• Apply what you read
1 – From the interview on capitalism, return the stretch from "JWM: I agree, that’s" through "you’ve got technology." word for word.
2 – Supply the next part of the interview on capitalism, picking up after its final sentence.

All three of these elements are there historically. But their fusion in this incredibly changeable system that we’ve had for 200 years, that has been unique. That’s the central aspect that we want to focus on, the combination of these three things. And it’s the fact that when combined it gives you this dynamism, this ability to transform society, in far reaching ways that seem out of human control. That’s what I would say capitalism is.

JWM: I agree, that’s the correct definition of capitalism as a system. The problem comes when you try to pull out one of those elements in isolation and think that’s what defines the system. It’s the fusion of the three of them.

The other piece, which maybe isn’t quite as defining but historically has been very important, is that the process of endless accumulation has this moment in the middle of it where money is tied up, locked up in long-lived means of production, that you’re not just buying commodity, working it up and then selling it again, but you’ve got machines, you’ve got buildings, you’ve got technology.

So there’s this long gap between the outlay and the final sale. And that’s one of the things that has made this a system that is dynamic and has transformed human productive capacities in ways that we would agree with Marx’s judgment that in the long run, expand the space for human freedom and possibilities because it’s broken up the old, local, simple ways of carrying out productive activity and allowed people to have a much more extensive division of labor, much wider scale cooperation and the development of all of these new ways of transforming the world through technology that didn’t exist before or that were much – let’s not say it didn’t exist, but developed much more slowly in limited ways before.

But this is also where a lot of the conflict comes up, because you build up a business and it exists for its own purposes, it has its own norms, it has its own internal logic. And then at some point, you have to turn the products of that back into money to keep the accumulation process going. And so a lot of the tensions around the system come from that.

The other part of your question is, can economics explain capitalism. From our point of view economics is part of the larger set of social phenomena that grow out of the generalisation of capitalism as a way of organizing human life and productive activity. In that sense, you can’t use the tools of economics to explain capitalism, because economics is within capitalism. The categories of economics are specific to capitalism. If you want to explain the origins of it, you need a different set of tools. It’s a historical question rather than one that you can answer with the tools of economics.

Q: Is Capitalism, or whatever we should call the current system, the best one to serve the needs of humanity, or can we imagine another one?

JWM: We don’t have to imagine other systems, they’re all around us. As Arjun was saying earlier, we all of us experience every day systems where productive activity is organized through some collective decision making process. An enormous amount of our productive work, our reproductive labor that keeps us going individually and collectively, is carried out in the family. Some families are more egalitarian, some families are more hierarchical, but no family is organized on the basis of the pursuit of profit – well, let’s not say none, but a trivially small fraction of them are.

• Extracted data
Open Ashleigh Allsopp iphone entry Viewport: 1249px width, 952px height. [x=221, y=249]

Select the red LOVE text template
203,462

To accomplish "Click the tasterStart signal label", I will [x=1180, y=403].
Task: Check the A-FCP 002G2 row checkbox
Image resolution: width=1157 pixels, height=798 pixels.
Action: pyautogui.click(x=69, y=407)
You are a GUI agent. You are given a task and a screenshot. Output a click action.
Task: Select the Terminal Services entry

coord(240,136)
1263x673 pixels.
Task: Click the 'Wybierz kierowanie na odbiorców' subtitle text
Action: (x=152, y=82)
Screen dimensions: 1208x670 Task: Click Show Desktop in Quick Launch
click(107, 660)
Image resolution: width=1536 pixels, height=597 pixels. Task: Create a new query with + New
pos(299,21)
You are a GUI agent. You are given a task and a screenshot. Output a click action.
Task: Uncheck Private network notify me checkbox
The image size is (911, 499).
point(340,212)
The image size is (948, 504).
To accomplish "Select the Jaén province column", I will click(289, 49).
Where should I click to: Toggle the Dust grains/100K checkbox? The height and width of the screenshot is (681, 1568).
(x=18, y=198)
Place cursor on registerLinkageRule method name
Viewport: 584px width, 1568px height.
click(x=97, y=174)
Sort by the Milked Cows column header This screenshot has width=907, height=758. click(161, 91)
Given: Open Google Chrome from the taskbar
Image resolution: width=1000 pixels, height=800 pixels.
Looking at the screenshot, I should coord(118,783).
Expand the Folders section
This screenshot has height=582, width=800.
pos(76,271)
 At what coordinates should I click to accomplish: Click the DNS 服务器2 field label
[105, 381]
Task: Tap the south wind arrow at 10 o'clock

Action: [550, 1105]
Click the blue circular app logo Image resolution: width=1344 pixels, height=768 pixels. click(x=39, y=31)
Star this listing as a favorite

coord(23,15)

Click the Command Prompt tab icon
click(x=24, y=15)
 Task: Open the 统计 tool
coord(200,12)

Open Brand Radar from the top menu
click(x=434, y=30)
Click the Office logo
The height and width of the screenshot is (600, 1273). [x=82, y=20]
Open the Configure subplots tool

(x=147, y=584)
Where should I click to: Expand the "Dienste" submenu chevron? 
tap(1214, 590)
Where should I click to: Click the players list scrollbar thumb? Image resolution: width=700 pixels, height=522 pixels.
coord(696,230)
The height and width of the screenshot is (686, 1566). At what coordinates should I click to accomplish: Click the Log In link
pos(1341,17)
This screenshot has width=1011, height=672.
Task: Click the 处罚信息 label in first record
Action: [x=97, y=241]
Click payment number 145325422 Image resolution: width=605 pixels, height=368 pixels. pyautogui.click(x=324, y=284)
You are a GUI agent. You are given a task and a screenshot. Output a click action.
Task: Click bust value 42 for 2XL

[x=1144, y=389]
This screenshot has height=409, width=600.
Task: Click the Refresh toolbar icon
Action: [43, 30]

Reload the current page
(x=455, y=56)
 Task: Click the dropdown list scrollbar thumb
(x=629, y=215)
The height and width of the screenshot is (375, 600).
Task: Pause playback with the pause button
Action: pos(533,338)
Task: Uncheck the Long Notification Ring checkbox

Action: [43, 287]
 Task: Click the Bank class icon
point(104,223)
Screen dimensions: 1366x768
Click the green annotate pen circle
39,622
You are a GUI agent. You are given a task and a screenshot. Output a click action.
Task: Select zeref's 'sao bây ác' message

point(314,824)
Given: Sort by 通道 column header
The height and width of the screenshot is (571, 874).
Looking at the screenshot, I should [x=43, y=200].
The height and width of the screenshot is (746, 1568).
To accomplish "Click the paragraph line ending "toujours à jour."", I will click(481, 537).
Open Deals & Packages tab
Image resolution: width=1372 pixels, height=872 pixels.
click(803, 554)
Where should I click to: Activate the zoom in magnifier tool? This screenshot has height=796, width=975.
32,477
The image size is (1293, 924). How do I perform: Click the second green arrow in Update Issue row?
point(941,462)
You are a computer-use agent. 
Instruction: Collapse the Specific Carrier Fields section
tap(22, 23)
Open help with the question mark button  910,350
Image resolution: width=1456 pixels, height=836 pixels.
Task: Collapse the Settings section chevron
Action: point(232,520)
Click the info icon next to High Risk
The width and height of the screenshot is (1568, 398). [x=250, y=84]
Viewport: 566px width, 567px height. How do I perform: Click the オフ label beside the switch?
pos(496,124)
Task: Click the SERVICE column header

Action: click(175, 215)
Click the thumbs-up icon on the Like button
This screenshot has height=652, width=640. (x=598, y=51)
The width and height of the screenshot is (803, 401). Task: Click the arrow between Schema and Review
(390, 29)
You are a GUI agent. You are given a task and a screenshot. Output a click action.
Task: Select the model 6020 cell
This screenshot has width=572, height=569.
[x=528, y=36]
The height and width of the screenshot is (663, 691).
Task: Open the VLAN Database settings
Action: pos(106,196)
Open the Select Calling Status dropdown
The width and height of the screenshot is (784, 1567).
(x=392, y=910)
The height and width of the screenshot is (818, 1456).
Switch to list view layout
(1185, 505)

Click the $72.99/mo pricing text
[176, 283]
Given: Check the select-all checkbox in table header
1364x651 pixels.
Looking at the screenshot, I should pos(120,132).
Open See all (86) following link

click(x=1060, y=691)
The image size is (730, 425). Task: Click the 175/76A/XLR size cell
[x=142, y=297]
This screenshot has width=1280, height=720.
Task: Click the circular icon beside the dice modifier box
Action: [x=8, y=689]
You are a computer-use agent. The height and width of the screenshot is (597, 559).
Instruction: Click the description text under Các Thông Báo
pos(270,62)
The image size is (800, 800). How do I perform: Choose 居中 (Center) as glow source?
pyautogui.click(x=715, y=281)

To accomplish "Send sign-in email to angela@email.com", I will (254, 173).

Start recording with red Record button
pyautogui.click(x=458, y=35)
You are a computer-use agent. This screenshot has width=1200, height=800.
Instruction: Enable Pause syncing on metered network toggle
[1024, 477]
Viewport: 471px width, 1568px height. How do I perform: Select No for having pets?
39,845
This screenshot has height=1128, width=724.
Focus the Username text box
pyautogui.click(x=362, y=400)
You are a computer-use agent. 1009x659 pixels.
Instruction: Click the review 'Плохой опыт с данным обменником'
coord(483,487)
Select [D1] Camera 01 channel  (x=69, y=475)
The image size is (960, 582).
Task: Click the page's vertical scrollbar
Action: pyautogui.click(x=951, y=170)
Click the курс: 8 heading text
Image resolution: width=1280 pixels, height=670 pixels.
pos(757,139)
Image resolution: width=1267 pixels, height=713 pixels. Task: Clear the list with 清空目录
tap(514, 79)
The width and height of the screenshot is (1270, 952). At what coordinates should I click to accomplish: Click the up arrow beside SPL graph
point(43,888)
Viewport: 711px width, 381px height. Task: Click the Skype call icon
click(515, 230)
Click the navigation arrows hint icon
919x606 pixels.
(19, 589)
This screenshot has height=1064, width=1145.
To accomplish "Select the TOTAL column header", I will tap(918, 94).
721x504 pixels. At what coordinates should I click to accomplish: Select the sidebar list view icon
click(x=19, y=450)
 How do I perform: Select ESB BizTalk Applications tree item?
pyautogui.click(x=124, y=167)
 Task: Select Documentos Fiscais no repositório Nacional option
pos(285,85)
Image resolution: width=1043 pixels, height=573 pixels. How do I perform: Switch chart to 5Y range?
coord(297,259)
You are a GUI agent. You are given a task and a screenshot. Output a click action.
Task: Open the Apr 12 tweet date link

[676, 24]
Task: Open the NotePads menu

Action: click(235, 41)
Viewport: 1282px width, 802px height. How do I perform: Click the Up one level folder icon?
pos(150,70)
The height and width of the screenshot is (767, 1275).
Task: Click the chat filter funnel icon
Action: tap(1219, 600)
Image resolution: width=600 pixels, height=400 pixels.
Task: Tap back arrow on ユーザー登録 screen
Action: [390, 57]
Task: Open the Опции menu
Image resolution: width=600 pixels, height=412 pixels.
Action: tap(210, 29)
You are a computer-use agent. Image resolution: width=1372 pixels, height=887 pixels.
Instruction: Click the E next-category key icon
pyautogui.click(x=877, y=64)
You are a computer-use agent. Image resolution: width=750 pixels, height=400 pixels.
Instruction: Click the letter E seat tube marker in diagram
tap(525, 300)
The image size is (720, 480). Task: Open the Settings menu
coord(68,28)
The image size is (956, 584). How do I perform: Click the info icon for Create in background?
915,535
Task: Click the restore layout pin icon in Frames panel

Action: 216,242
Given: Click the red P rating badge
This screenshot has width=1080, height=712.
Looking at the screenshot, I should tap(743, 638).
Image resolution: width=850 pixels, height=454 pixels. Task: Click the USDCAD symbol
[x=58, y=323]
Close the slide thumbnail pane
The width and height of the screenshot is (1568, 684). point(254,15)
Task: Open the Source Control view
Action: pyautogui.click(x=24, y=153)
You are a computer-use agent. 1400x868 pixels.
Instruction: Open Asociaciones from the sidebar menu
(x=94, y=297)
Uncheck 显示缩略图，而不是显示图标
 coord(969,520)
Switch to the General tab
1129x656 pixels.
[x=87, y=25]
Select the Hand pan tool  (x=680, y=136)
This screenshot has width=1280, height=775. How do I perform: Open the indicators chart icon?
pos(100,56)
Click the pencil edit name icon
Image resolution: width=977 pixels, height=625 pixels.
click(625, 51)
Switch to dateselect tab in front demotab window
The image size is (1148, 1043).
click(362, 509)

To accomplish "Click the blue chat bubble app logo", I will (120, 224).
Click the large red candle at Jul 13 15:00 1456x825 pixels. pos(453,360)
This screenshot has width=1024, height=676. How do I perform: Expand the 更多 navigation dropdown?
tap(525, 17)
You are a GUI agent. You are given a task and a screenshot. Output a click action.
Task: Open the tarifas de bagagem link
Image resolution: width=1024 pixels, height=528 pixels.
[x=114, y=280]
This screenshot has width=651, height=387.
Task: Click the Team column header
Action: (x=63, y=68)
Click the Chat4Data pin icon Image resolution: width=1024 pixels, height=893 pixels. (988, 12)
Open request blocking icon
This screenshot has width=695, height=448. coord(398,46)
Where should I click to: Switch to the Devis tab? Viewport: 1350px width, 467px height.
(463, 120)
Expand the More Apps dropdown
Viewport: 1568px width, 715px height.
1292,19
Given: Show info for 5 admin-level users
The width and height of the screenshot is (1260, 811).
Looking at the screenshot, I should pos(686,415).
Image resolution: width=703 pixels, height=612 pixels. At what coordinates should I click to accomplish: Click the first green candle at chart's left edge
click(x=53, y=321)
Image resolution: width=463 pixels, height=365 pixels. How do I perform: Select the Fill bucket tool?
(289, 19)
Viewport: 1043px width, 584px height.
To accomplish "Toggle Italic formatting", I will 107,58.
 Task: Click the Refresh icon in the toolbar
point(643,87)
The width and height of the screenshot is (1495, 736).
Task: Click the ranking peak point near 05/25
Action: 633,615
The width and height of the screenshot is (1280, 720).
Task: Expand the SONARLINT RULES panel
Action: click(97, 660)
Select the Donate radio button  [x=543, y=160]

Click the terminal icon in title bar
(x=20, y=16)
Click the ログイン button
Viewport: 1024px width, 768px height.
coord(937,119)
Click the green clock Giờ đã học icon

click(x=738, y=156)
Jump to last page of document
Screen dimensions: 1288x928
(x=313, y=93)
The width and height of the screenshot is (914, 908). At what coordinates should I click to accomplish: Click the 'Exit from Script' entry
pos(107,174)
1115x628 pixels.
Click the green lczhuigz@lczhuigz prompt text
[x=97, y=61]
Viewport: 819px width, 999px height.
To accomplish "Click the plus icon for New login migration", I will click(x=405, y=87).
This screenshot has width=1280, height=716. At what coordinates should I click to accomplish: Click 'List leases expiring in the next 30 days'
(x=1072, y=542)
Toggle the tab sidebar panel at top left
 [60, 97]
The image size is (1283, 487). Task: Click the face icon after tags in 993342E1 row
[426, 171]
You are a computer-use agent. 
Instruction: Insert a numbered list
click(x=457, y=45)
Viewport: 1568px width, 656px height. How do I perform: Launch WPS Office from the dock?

• Task-by-task results
1 –
JWM: I agree, that’s the correct definition of capitalism as a system. The problem comes when you try to pull out one of those elements in isolation and think that’s what defines the system. It’s the fusion of the three of them.

The other piece, which maybe isn’t quite as defining but historically has been very important, is that the process of endless accumulation has this moment in the middle of it where money is tied up, locked up in long-lived means of production, that you’re not just buying commodity, working it up and then selling it again, but you’ve got machines, you’ve got buildings, you’ve got technology.

2 –
So we all have firsthand experience that this is a way that we can organize our activity. We all know that within the workplace you personally don’t make decisions based on some profit maximizing criteria. And your immediate boss isn’t doing it that way either. Probably they’re just following orders and some bureaucratic system, or perhaps there’s an element of voluntary cooperation going on.

But either way, it’s a different way of organizing our activity than the notion of markets and the pursuit of profit. As academics, we’re fortunate enough to have a collective decision making process that covers a lot of the traditional roles of the capitalist employer. We collectively decide on hiring and we collectively organize our work schedules and so on. 

Obviously, very few workers in the world are as fortunate as academics in that way. But the point is that this is a model that exists. It works. Certainly here in the United States, higher education is one of our big industrial success stories. And it’s organized as a bunch of little worker co-ops!

In any workplace, there are moments when people sit down to make a decision together, where people do stuff because that’s just what makes sense and what they’ve agreed to do, as opposed to somebody making a calculation of self-interest. This is what David Graeber in his wonderful book, Debt, talks about as “everyday communism.” Even in the most traditional workplace if somebody says pass me that hammer or can you do some little favor for me, people do it just as a way of cooperating and not because they’ve been ordered to or because they’re calculating that it will pay off for them.

And then we have a huge public sector in the world as well. We have public schools and public libraries and public transit and fire and police services and so on. So we already have an enormous amount of non-capitalist organization of production around us. We don’t have to imagine it.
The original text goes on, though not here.